Thursday, January 22, 2009

Inaugural Post

(Our first post...a test of this blogging thang, as Mark would say.)
It was nothing compared to the celebration of yesterday, but today we commemorated two weeks of living in New Zealand with a walk down by the river through Kowhai Park after supper -- tea they call it -- of pasta salad with NZ feta, veggies, and chicken sausage made on the George Foreman, my inaugural experience with this fine? invention.
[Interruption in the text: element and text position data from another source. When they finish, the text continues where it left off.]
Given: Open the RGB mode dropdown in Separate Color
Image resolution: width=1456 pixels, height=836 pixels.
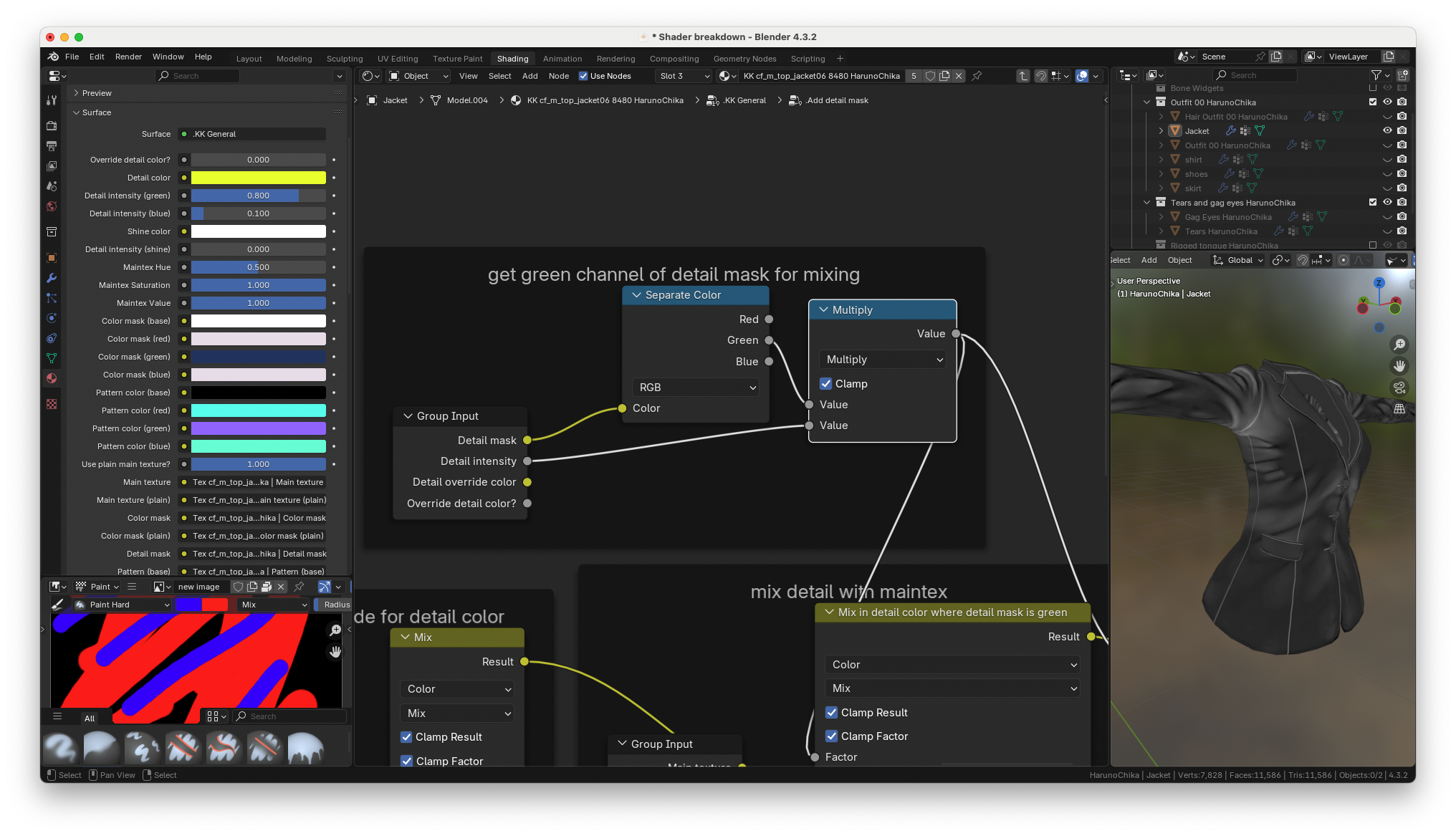Looking at the screenshot, I should (695, 388).
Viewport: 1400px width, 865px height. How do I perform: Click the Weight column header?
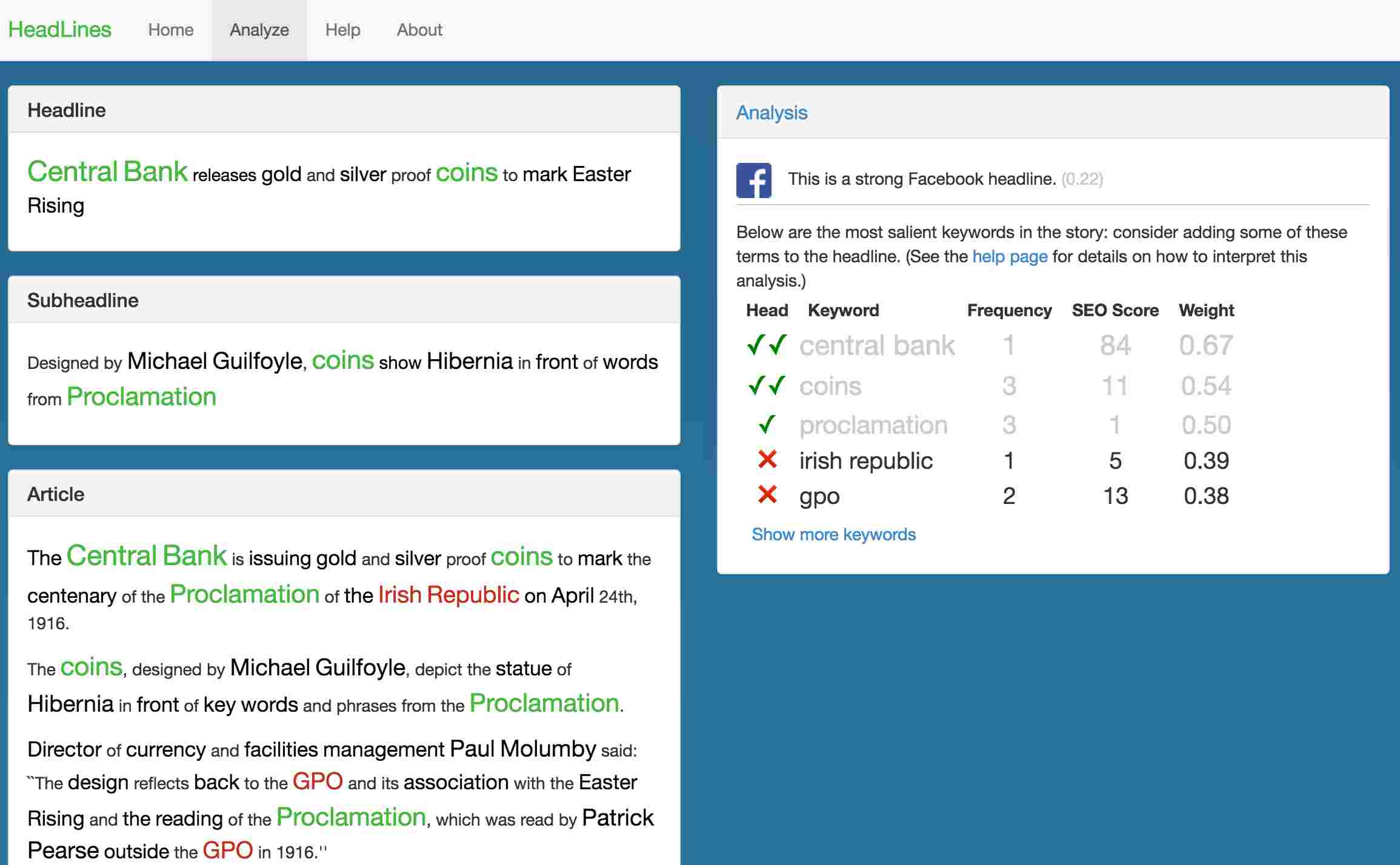coord(1205,310)
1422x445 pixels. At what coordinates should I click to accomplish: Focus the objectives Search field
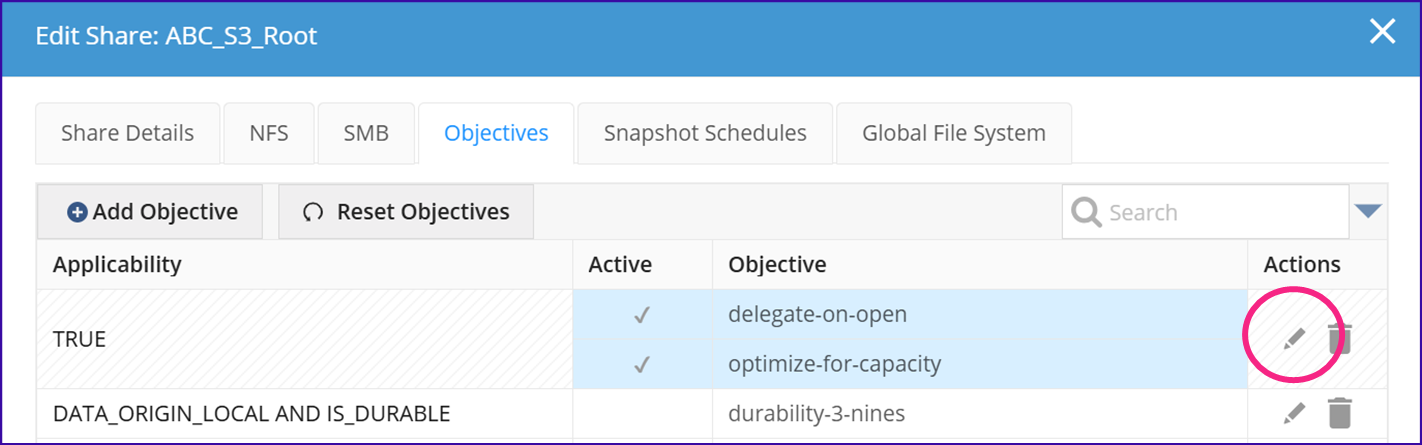pos(1205,212)
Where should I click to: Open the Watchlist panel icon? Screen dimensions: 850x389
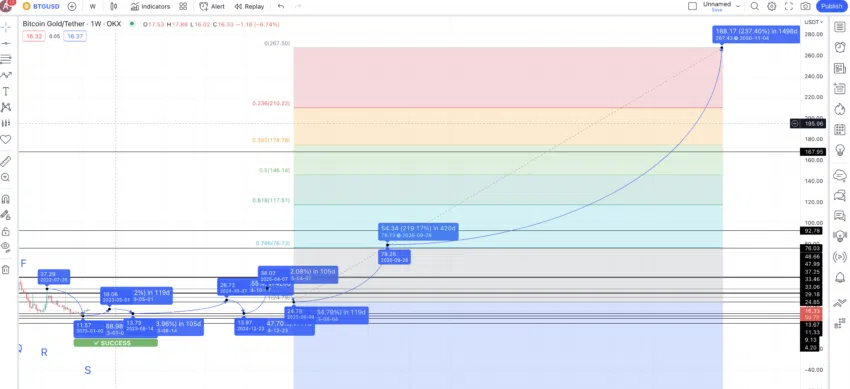840,27
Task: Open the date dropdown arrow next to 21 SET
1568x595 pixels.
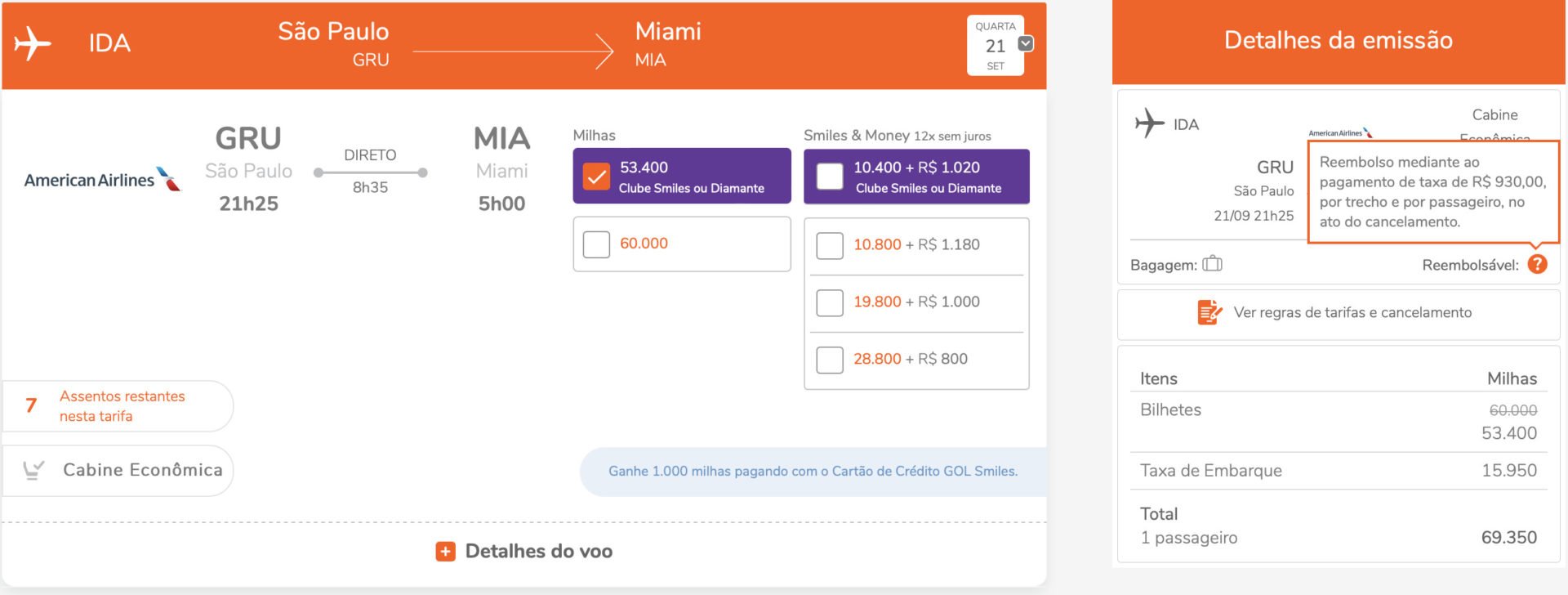Action: click(x=1026, y=44)
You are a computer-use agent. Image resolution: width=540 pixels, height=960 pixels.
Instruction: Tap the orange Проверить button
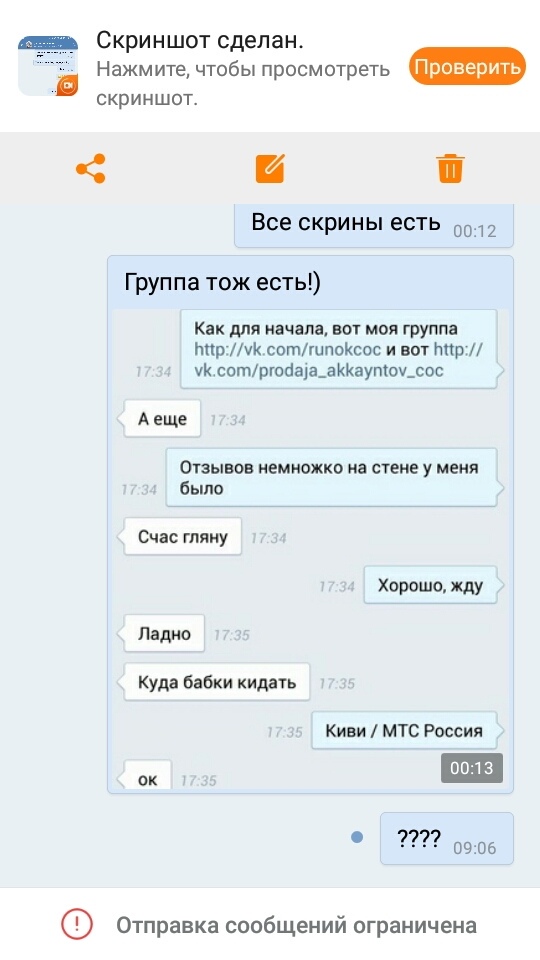467,66
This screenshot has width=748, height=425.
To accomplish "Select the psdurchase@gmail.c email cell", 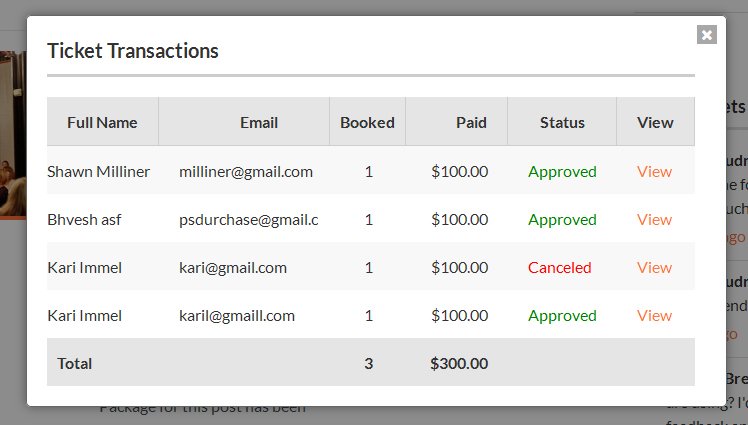I will tap(249, 220).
The boys threw the already well-worn Nerf football (new at the start of this adventure), which often prompts people to talk to us about the US and we stopped for icecreams (always with an s here), including the classic Kiwi flavor, Hokey Pokey, studded with caramel bits. Then we walked home and up our hill past the neighboring sheep (those white blobs above boyz' heads) and cows grazing on a slope so steep you'd think they'd fall off. As seems to be the case every night, there was a stunning sunset to watch from our living room over the river and ocean in the distance. Up early tomorrow morning for the boyz and me to take a group nature excursion to see a local threatened blue duck population.